- [Directive]
Please gather every line in the entries below that contains the word "Handywork", and copy each of those lines in full.

- [Word and item position data]
◇ ◇ ◇ ◇ ◇
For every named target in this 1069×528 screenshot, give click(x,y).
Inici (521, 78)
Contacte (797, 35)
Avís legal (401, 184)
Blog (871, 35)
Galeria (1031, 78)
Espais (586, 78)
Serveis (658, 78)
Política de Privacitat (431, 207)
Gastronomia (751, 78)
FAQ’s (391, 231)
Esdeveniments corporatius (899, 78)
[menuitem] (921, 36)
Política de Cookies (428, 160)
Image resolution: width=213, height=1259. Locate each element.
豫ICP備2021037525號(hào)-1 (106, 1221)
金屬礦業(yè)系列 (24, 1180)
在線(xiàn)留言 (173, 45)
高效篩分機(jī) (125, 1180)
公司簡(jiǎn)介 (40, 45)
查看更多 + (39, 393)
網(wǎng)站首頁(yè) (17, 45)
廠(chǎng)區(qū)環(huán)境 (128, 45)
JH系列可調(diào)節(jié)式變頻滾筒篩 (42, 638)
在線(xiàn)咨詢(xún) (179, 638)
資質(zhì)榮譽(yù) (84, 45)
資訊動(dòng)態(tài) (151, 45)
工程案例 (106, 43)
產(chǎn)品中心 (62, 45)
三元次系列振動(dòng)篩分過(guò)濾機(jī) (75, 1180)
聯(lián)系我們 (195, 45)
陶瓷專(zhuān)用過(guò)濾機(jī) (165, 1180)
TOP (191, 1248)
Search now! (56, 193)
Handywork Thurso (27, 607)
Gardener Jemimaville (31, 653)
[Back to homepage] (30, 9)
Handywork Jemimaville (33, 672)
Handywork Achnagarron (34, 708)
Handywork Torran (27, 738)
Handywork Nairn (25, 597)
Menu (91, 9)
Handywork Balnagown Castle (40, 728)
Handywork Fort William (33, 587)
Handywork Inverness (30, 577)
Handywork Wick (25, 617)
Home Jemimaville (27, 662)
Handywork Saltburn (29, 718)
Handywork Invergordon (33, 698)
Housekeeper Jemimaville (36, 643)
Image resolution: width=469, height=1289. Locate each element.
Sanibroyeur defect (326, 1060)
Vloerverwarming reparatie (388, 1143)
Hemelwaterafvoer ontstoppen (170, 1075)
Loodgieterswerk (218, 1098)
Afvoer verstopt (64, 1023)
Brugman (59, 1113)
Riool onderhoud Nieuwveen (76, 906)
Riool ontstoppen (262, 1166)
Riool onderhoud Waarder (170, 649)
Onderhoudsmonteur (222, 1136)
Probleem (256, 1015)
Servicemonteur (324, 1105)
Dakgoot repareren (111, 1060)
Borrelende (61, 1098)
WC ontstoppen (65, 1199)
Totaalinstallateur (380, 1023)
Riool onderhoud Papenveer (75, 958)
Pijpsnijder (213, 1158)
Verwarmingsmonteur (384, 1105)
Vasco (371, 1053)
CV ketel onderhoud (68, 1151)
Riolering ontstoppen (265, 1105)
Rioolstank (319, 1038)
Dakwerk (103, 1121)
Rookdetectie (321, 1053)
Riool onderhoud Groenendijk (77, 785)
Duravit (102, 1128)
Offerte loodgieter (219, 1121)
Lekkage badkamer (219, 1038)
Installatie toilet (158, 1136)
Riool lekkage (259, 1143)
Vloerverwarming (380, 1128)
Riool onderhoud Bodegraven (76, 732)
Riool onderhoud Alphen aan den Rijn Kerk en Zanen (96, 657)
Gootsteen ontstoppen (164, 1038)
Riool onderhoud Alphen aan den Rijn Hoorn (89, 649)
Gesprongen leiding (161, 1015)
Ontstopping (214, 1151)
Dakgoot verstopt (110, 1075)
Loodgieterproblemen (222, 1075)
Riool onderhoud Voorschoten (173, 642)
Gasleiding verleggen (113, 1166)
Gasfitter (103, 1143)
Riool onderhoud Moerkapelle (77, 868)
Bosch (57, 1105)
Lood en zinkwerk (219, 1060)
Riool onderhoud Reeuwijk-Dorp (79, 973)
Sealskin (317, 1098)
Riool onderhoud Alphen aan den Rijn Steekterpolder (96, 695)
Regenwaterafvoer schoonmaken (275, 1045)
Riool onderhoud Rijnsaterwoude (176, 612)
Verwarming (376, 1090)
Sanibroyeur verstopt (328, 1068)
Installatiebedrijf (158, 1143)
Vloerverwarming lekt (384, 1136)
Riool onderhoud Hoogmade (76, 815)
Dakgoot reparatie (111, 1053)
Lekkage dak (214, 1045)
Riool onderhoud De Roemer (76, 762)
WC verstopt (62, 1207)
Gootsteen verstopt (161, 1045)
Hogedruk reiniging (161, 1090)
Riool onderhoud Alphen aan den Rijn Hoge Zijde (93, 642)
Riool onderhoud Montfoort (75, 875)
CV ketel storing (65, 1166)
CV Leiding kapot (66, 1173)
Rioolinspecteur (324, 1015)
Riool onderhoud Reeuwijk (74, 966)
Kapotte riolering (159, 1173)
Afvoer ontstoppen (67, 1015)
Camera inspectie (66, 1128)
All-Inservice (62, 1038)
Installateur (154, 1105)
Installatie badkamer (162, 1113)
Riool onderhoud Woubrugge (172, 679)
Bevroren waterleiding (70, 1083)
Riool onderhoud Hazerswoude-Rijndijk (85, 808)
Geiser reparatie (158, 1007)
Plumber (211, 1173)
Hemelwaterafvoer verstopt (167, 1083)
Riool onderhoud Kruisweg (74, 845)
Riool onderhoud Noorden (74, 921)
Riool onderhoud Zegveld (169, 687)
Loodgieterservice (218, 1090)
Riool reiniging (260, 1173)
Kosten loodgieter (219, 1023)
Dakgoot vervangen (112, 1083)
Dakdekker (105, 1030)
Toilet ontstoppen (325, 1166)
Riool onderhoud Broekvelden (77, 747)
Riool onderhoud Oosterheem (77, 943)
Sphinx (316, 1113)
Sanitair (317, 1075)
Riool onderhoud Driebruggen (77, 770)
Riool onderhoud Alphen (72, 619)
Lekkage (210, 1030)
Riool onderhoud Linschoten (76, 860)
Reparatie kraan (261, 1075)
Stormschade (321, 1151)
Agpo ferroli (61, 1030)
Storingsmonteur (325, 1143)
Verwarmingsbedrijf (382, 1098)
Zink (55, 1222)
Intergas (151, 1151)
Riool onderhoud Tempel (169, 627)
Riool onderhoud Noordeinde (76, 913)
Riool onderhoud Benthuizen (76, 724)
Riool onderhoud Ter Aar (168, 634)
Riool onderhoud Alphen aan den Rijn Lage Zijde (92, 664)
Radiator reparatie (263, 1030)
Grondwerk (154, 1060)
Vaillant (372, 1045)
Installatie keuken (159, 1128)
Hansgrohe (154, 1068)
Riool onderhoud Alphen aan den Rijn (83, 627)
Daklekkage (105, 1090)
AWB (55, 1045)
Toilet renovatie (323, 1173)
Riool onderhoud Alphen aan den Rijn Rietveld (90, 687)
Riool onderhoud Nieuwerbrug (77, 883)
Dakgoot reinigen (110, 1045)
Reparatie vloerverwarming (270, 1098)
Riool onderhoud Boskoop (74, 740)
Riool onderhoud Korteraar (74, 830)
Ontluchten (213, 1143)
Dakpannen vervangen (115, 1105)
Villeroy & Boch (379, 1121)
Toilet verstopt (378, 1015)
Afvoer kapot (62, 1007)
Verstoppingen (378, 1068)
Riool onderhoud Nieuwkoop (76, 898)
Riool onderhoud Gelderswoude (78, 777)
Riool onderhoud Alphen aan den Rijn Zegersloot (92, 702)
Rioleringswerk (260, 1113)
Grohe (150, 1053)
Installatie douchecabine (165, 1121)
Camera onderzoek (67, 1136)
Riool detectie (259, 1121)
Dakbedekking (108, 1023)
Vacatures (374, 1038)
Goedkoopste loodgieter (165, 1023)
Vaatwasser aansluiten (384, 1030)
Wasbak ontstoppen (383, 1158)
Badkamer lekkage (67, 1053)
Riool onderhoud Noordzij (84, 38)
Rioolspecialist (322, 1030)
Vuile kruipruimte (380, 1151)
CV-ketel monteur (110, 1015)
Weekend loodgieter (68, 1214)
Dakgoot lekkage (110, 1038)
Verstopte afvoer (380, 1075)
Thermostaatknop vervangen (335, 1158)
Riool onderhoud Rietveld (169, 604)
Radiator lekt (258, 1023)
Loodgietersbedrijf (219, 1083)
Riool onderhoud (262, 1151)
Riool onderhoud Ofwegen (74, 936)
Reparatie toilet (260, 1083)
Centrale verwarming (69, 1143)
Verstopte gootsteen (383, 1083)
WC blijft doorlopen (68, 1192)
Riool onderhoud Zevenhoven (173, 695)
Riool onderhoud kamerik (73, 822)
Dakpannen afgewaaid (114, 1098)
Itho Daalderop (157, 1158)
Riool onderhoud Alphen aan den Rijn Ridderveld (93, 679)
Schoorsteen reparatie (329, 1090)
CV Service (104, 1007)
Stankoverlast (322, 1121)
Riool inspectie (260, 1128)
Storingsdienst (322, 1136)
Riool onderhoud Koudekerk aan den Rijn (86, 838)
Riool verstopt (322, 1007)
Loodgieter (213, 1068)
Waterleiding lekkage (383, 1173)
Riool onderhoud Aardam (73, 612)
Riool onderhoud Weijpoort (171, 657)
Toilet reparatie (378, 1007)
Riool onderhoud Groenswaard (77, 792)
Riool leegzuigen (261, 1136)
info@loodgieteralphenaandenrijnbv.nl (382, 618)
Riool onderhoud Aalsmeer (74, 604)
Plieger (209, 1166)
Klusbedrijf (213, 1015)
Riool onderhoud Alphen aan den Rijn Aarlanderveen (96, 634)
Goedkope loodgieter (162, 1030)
◇ ◇ ◇ ◇ ◇
- [Correct answer]
Handywork Thurso (27, 607)
Handywork Jemimaville (33, 672)
Handywork Achnagarron (34, 708)
Handywork Torran (27, 738)
Handywork Nairn (25, 597)
Handywork Balnagown Castle (40, 728)
Handywork Fort William (33, 587)
Handywork Inverness (30, 577)
Handywork Wick (25, 617)
Handywork Saltburn (29, 718)
Handywork Invergordon (33, 698)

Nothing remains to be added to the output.